TANGERINE DREAM Exit reviews


Showing all collaborators reviews and last reviews preview | Show all reviews/ratings

Collaborators/Experts Reviews

Review by Sean Trane
SPECIAL COLLABORATOR Prog Folk
2 stars six tracks on a Td release: Must be a double Lp! No ? Wow are they turning into new wave then . Well maybe not quite that far but they did try something different here and it did not work . Easily their worst album so far (and one of the worst all eras considered) this is about as close as dud as they will ever be. Not that this is that bad (Still a TD album) but it is lacklustre and this shows well that the inspiration had left them something that looking back started as Baumann had left after the double live Encore , but that Force Majeure (and Tangram to a much lesser extent ) had occulted for a few years.

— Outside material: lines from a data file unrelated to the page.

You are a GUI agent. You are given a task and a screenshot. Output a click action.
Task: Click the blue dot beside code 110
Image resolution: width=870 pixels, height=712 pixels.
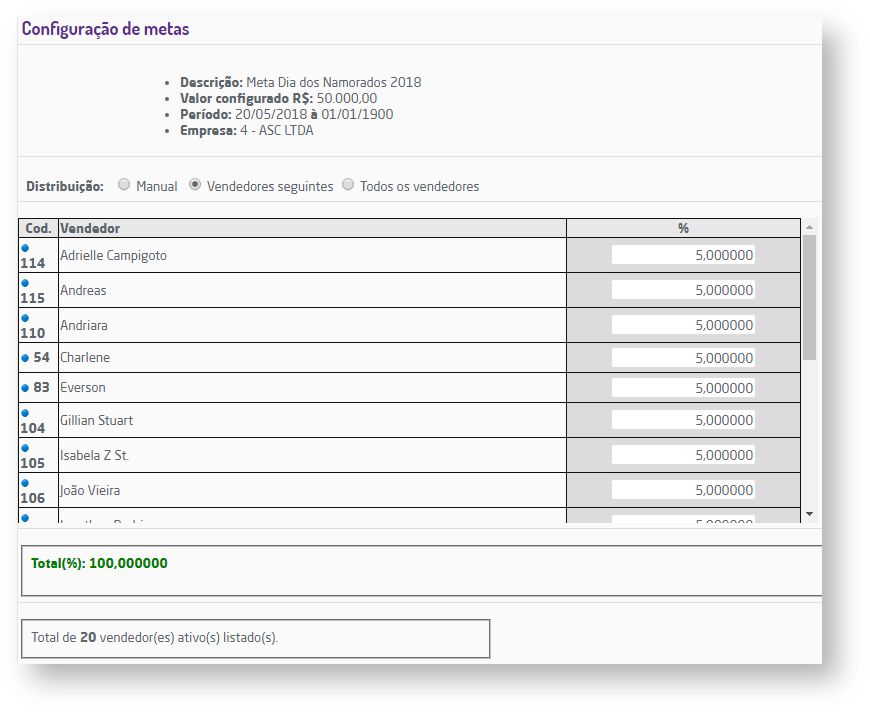click(x=25, y=318)
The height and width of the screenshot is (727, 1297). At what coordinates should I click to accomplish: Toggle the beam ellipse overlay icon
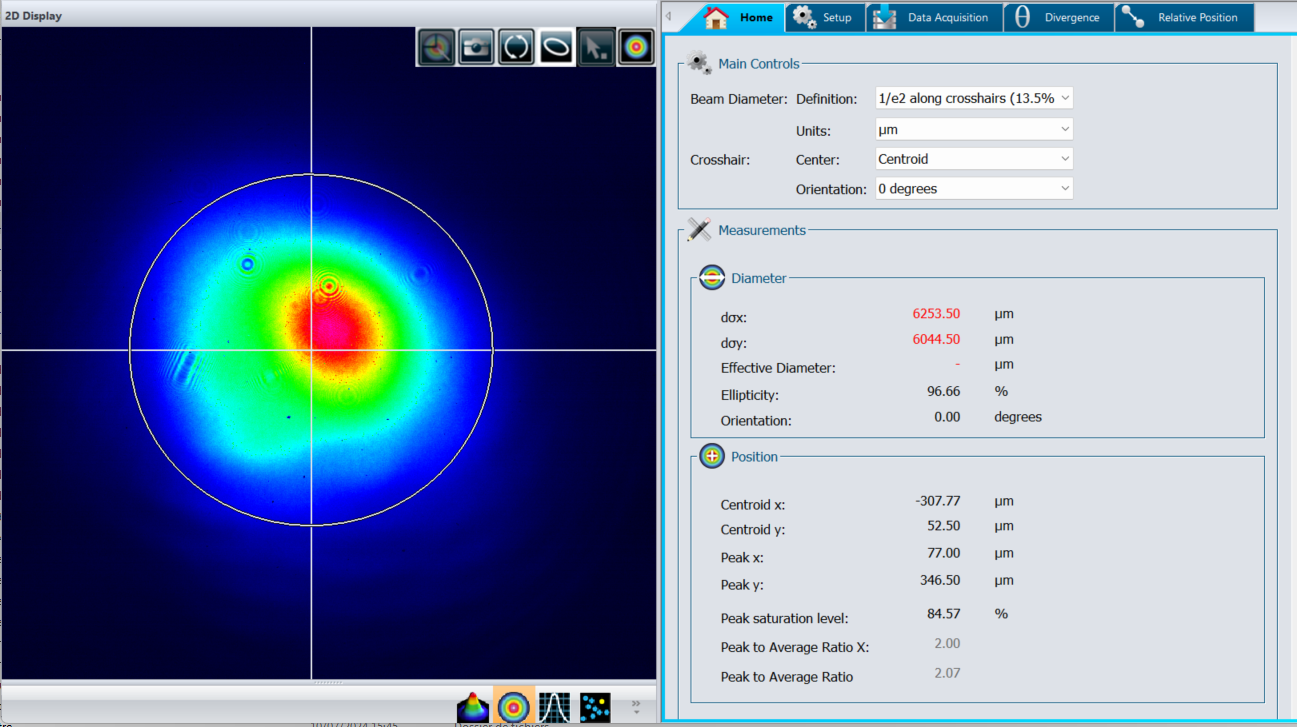[557, 47]
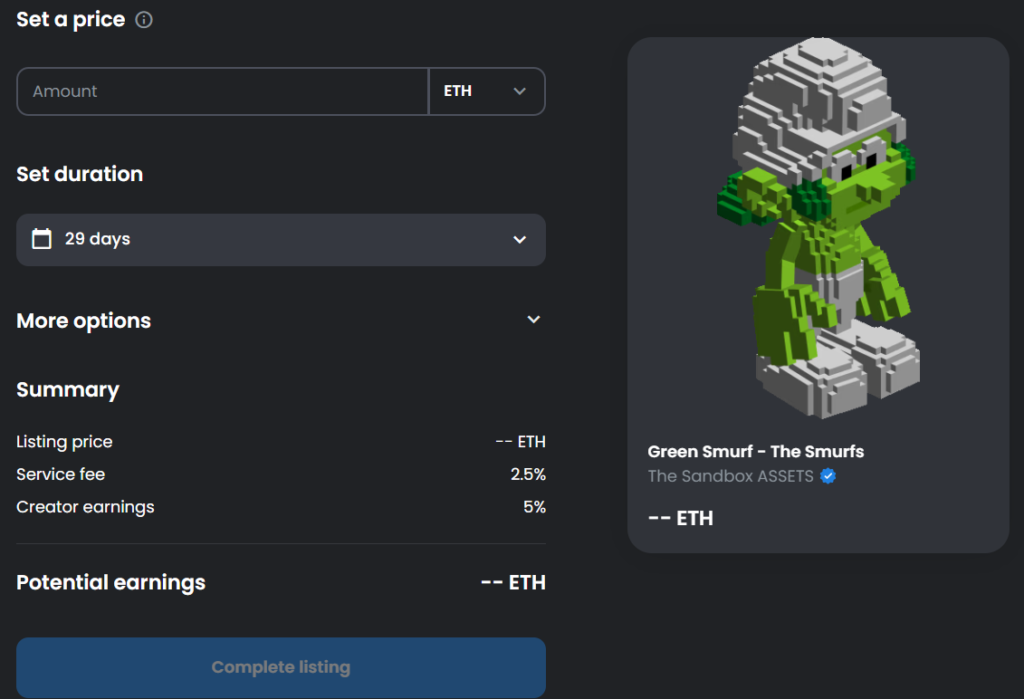Click the More options label
The height and width of the screenshot is (699, 1024).
pos(84,321)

Best avoided.
Review by Chris S
SPECIAL COLLABORATOR Honorary Collaborator
3 stars Not sure what their objective was when releasing Exit. I do like the material being a biased TD fan but there is nothing dynamic on the album apart from ' Kiew Mission' and ' Exit'. Yes the compositions were shorter which had a negative impact on their creative energy. Also listening to tracks like ' Choronzon' now sound dated. Compare that to say ' Encore' and that era where the music was timeless makes you realize that this was a downward move.
Review by Peter
SPECIAL COLLABORATOR Honorary Collaborator
3 stars By the 1980s, German electronic music explorers Tangerine Dream had undergone some major changes. Many of the band's long-term fans were less than pleased with the path the group was now taking (see the previous reviews), while others, like myself, had no problem with an evolving TD, as popular music in general was changing with the new decade. (I still enjoy much 80s music -- perhaps not a majority stance here!)

1981's EXIT is a product of that change in direction. Peter Baumann, who had been an integral member of the trio for their vaunted Virgin years, had departed by 1980, to be replaced by Johannes Schmoelling (who had appeared on EXIT's excellent predecessor TANGRAM). In addition, the band's sound had widened to include more rhythmic, accessible and shorter numbers along with their trademark "spacey" material. Both aspects of this 80s TD are demonstrated on EXIT.

Album opener "Kiew Mission" has long been a favourite for me (and now, for my dear wife as well). This track, following a brief and somewhat scary intro which features the simulated sounds of a large gong and screaming fighter planes, morphs into a pleasant piece with a very sexy and breathy female voice chanting the names of the continents in German (there are other lyrics too, but I don't understand enough of the language to translate them). This dreamy number is a good choice for "amorous encounters" -- enough said! After the gentle, extended fadeout, which integrates some evocative synthesized voice into the mix, the band returns to a somewhat more "traditional" sound (for them!) on the understated "Pilots of Purple Twilight," which would readily lend itself to soundtrack use.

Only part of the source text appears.